## BEGIN

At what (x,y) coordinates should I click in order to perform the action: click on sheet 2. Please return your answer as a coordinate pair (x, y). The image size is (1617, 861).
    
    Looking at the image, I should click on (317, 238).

## END
## BEGIN

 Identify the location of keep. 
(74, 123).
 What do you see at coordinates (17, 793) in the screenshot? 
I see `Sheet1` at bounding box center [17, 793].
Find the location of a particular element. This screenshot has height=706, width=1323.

## END
## BEGIN

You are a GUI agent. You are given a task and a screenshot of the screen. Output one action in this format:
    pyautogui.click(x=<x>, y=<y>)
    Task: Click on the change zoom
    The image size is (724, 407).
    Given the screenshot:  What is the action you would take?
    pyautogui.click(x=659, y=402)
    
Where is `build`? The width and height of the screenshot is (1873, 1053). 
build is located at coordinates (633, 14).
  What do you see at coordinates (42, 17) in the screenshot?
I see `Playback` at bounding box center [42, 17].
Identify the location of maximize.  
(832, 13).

## END

Rewrite everything from the line containing "At what (x,y)" down to the line containing "Looking at the" in the records as a Markdown table with the columns Row and Line, leaving out blank lines.

◆ Exercise answer ◆
| Row | Line |
|---|---|
| 1 | At what (x,y) coordinates should I click in order to perform the action: click on sheet 2. Please return your answer as a coordinate pair (x, y). The image size is (1617, 861). |
| 2 |     Looking at the image, I should click on (317, 238). |